Dr. Jodi Gold is a board-certified adult and child psychiatrist who runs the Gold Center for Mind Health and Wellness in New York City and a parent to three adolescents. She says her young patients frequently say their parents ambush them about their grades. They walk in the door or sit down at the dinner table eager to have a respite from the pressures of the school day only to be interrogated about a disappointing test result or upcoming essay deadline. “There’s a lot of yelling and screaming at the kids. ‘Why didn’t you turn in this math homework, this Spanish homework?’ she says. Being policed leaves kids feeling less competent, less in control and less like their parents value them regardless of what they achieve, she adds.

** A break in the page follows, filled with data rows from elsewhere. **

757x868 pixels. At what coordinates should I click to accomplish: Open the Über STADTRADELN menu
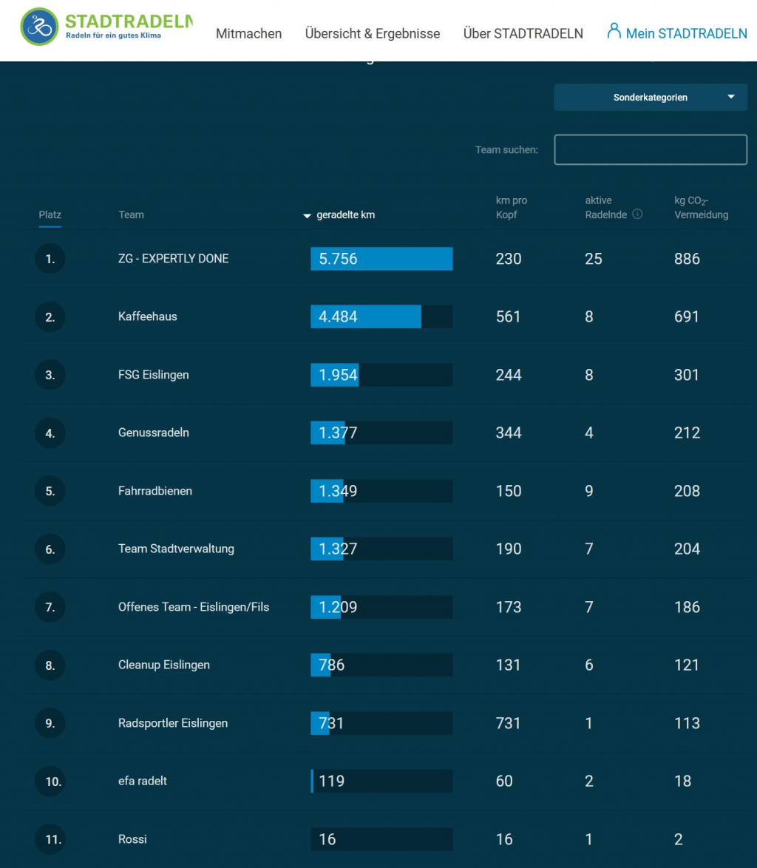click(523, 33)
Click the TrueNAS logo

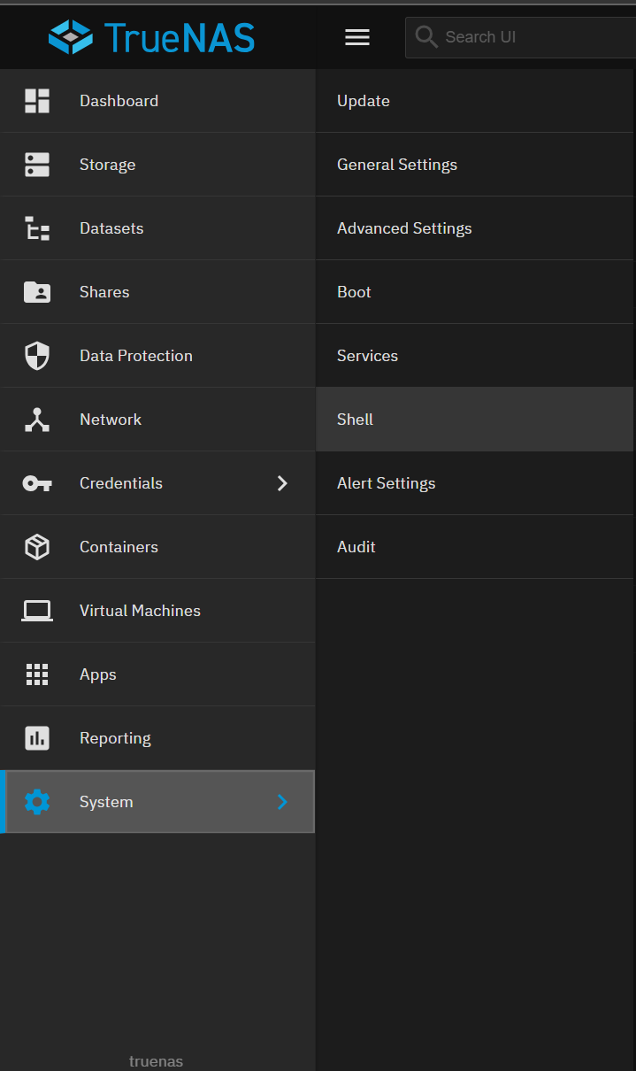click(151, 37)
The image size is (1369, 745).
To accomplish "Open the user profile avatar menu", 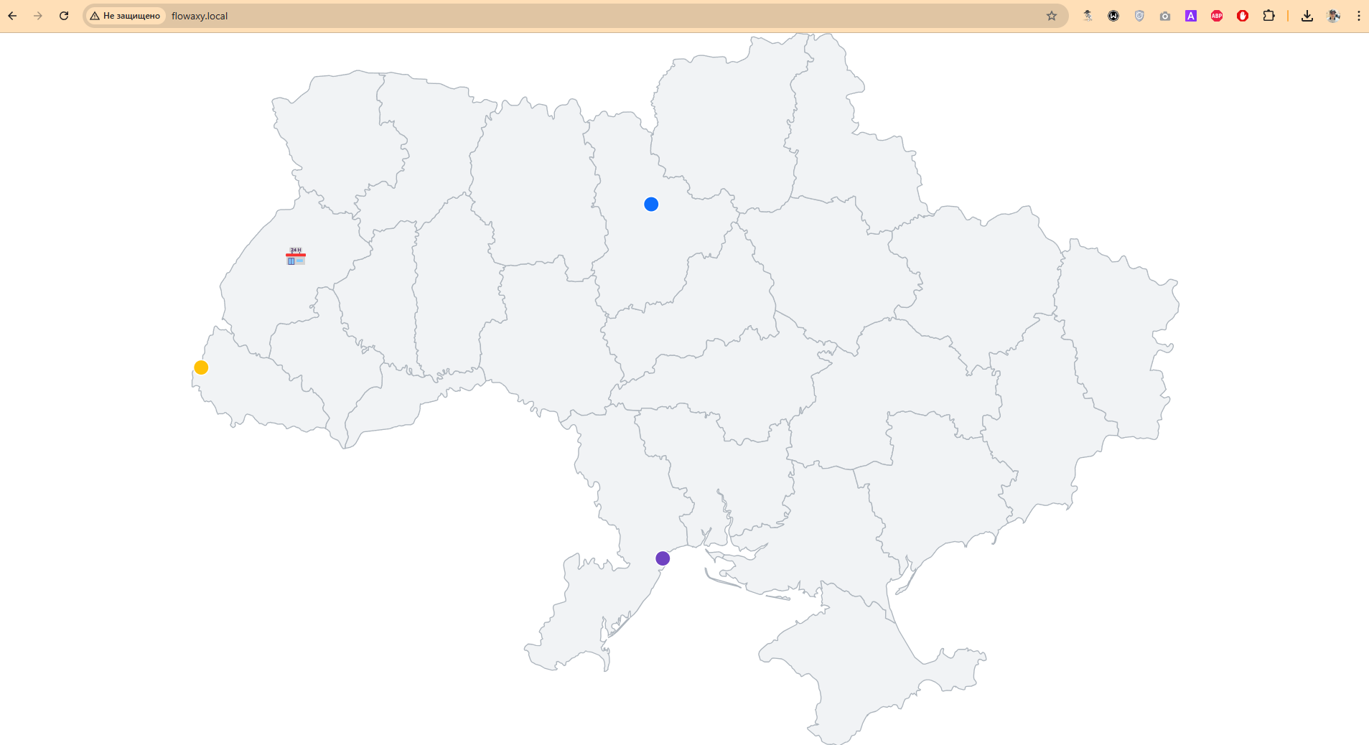I will (1333, 16).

Gold has seen parents hire executive-functioning coaches to go on Schoology and organize a plan for completing assignments. (Many of them have master’s degrees and charge around $200 per hour.) She says, “Coaching and support are wonderful as long as they don’t lead to a learned helplessness where kids don’t feel they have the skills to manage their own schoolwork.” She’s watched teenagers become shockingly dependent. “I have many, many super-high-functioning young adults starting college, and they literally can’t place a Starbucks order without texting their moms,” Gold tells me.

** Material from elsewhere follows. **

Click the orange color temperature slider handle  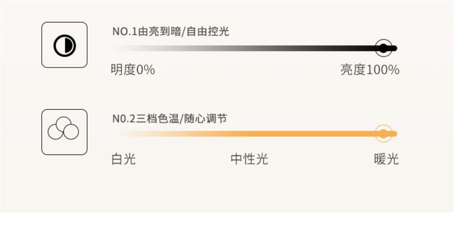tap(384, 134)
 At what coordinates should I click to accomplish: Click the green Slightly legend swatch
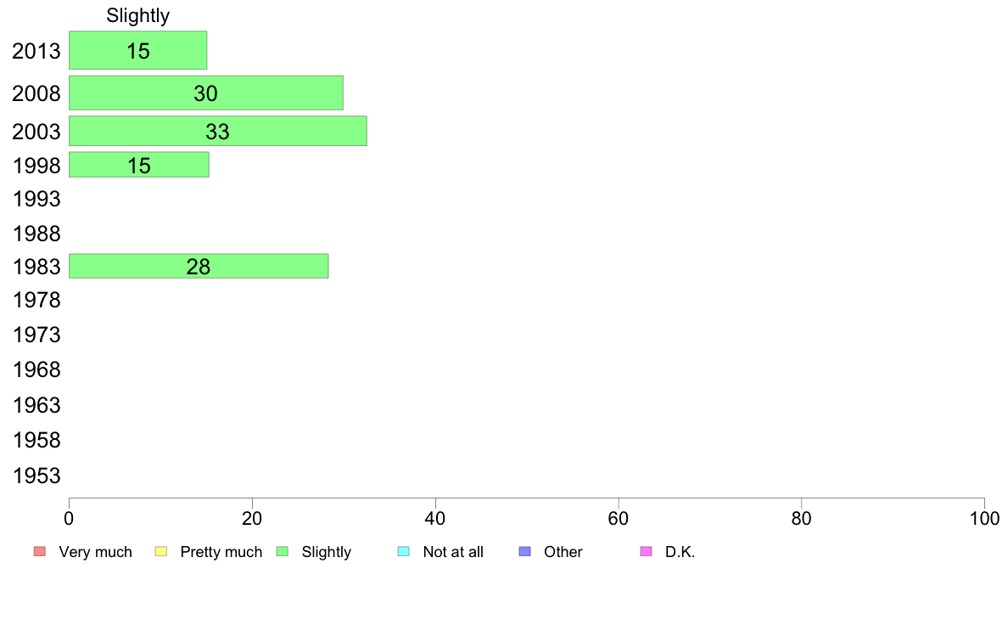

Even with all this knowledge, Gold sometimes has an urge to keep tabs on her own children’s grades, especially when she gets anxious about their college chances. “I’ve worked really hard to just sort of trust my kids,” she says. “By tracking their grades, all you do is send a message that you don’t trust them and that they can’t do it on their own.” Constant monitoring can increase the number of assignments turned in. “But at what cost?” she asks.

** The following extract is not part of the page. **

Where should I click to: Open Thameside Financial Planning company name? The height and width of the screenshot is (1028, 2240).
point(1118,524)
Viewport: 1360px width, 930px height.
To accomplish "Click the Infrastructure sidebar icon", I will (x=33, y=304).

Anna, a mother of two who lives in Gramercy, says the topic of open grade books came up at a recent PTA meeting for her child’s high school in Queens. The president raised a motion to help the high school fund Jupiter, a grade-book app. The woman argued: “We absolutely need to have a grading system, since we are a world-class school,” Anna recalls. But then another parent piped in, arguing that “real-time grade monitoring is super-stressful, and we don’t want it.” A third called the app “too intrusive,” Anna says.
Anna mostly agrees with that viewpoint. Although she got her son an Algebra tutor last year when she noticed his math grade “tanking,” she doesn’t want him to rely on her monitoring and intervening long term. But she may not have a choice in the matter. The PTA voted in favor of Jupiter, and the open-grade-book system will roll out soon.
The names of some sources have been changed to protect children’s privacy.